エルヴィエール陛下の事とは無関係に、シーアさんと陛下は雑談をする仲のようですね。
「それでハ、私はお先に失礼しまス。あ、リツカお姉さン、巫女さン。敬語じゃなくて大丈夫ですヨ。私のほうが年下ですシ。これから一緒に戦うのですかラ」
「う、うん。分かったよ。シーアさんこれからよろしくね」
女王陛下の妹という事もあり、敬語を続けるか迷ったリッカさまは、敬語を止める事にしたようです。これから仲間になる訳ですから、敬語ではよそよそしいと思ったのでしょう。
「私はこのままですけれど、本日はありがとうございました。これからよろしくお願いします」
私も、敬語を止めても良かったのですが……リッカさまからお願いされても敬語を止める事が出来なかったので、私は敬語のままでいかせていただきます。

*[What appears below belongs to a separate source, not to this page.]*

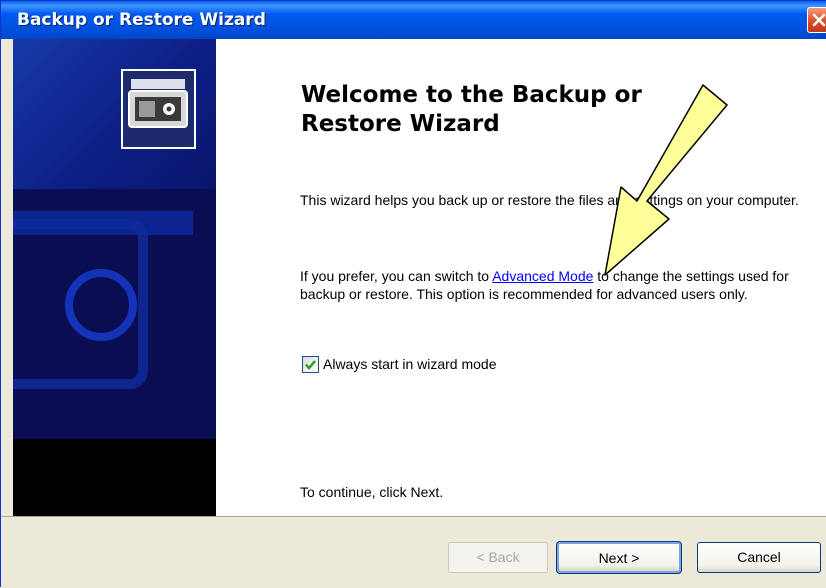 The image size is (826, 588). I want to click on wizard-heading: Welcome to the Backup or Restore Wizard, so click(472, 110).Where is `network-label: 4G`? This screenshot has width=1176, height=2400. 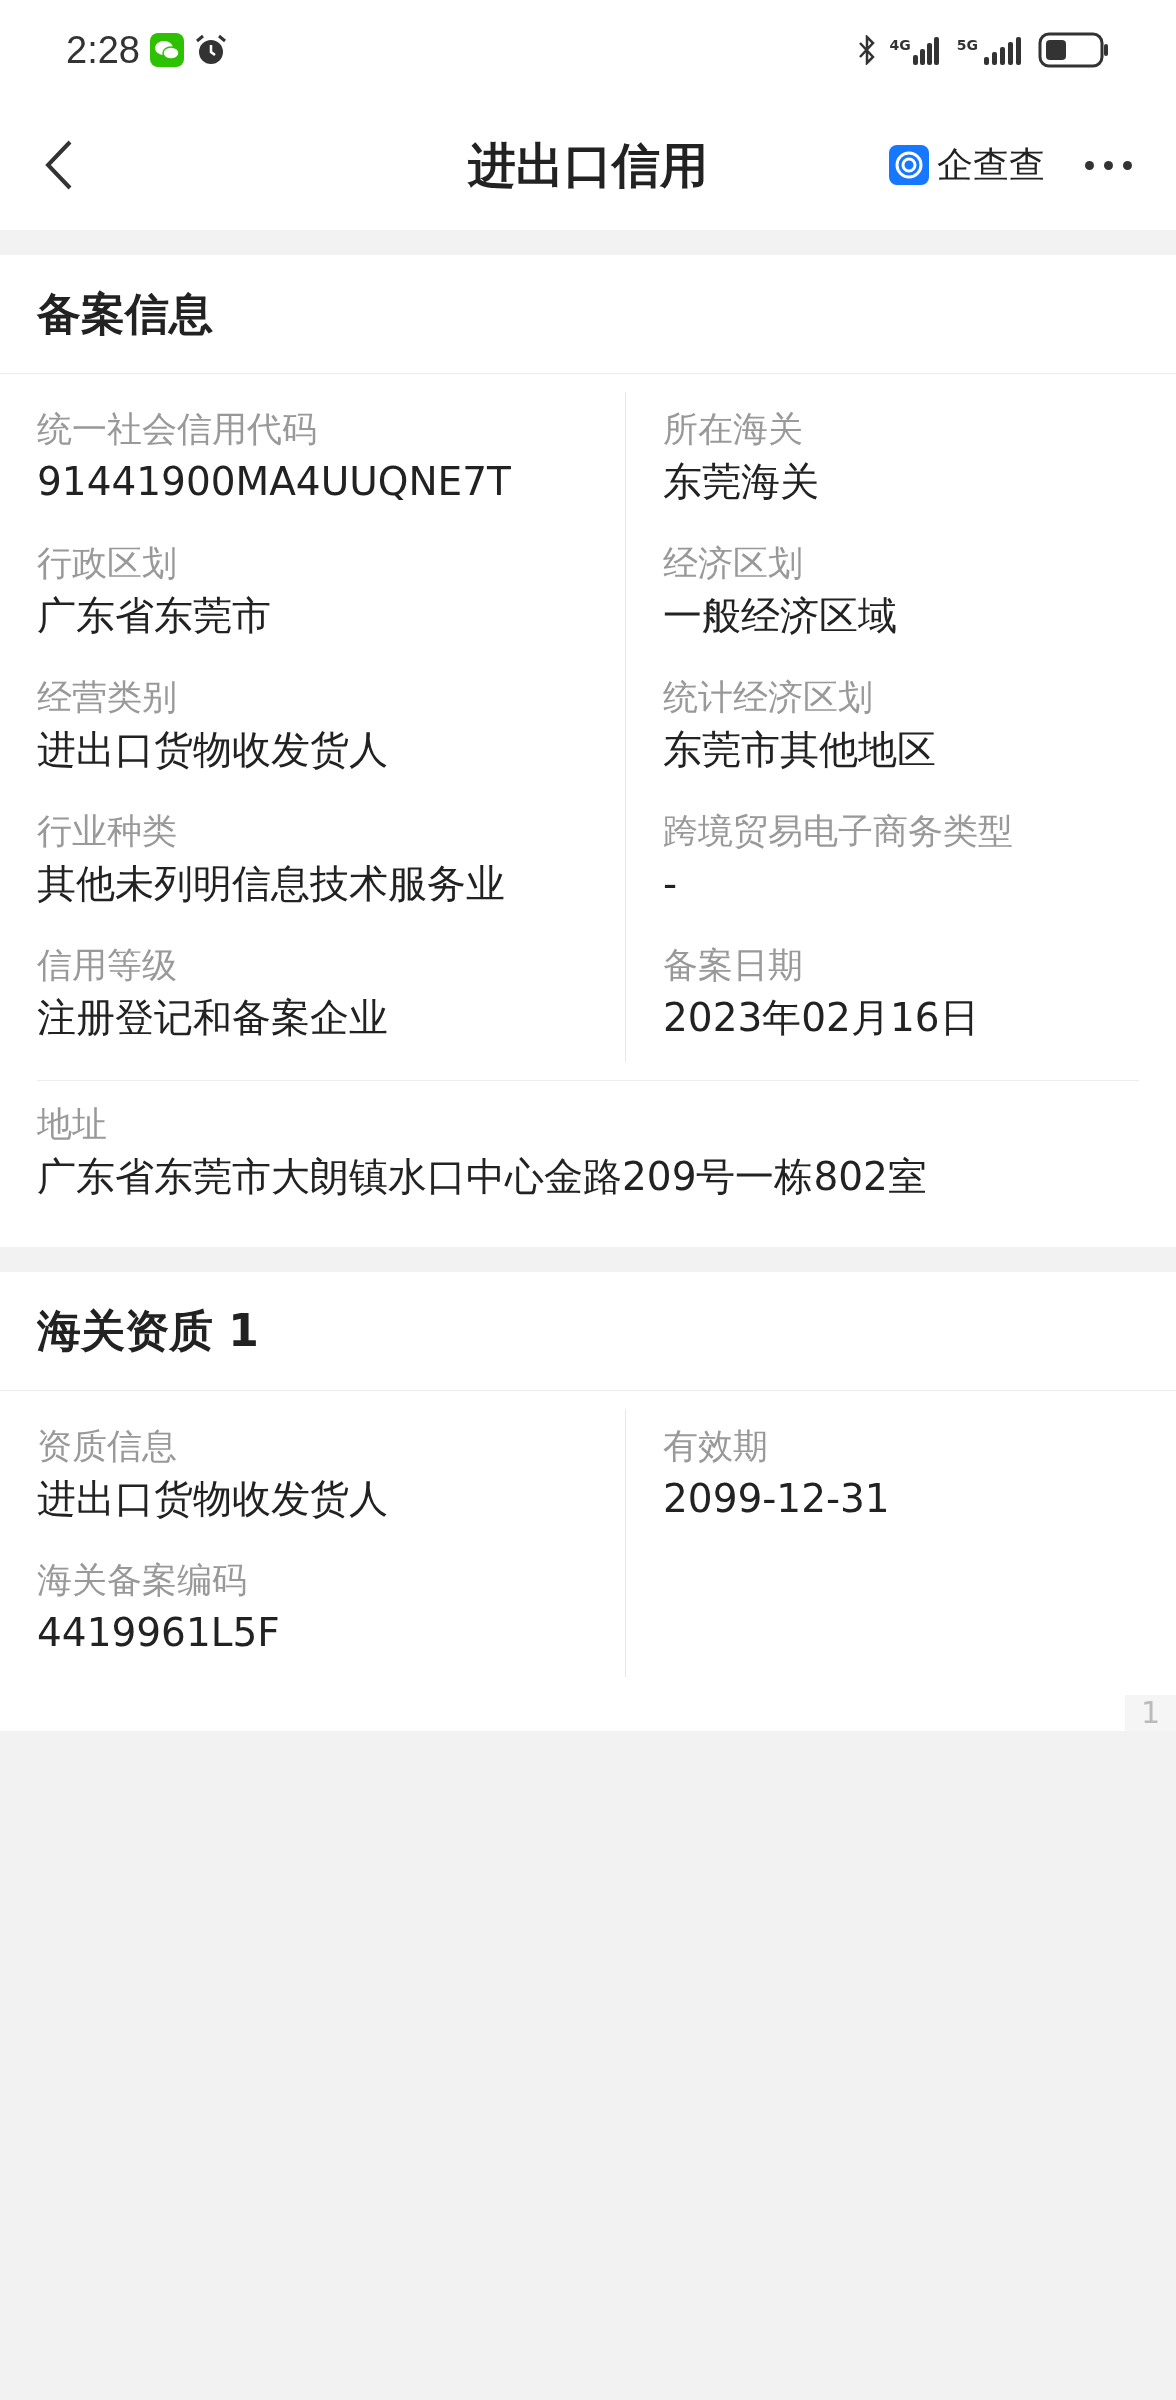
network-label: 4G is located at coordinates (900, 46).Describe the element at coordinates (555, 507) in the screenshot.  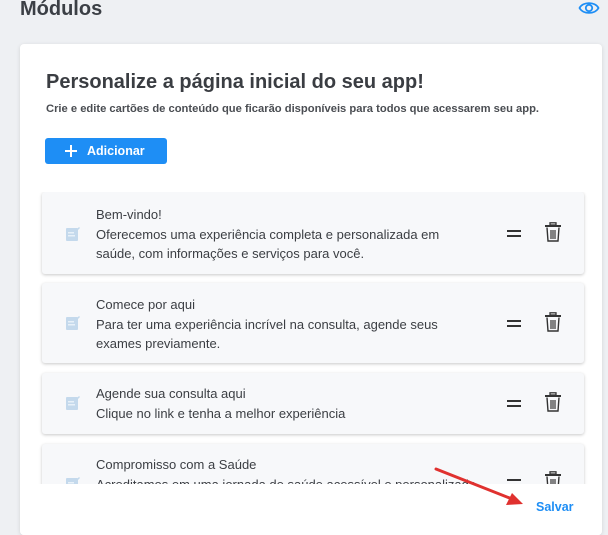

(単純に……私の敬語なしは、リッカさまが一番最初と思っているだけなのですけど……)
シーアさんも敬語の方が慣れているでしょうし、私もそうなのです。敬語以外で話した事がありません。そんな私が初めて敬語を辞めて、もっと深く触れ合いたいと想った相手が、リッカさまです。ですから、一番最初はリッカさまが良いのです。
「では、私も陛下へご報告を。お気をつけてお帰りください」
アンネさんは王宮、シーアさんは商業通り側に歩いて行きました。今日は解散という事で良さそうですね。アンネさんから追加の依頼がなかったので、予定通り動きましょう。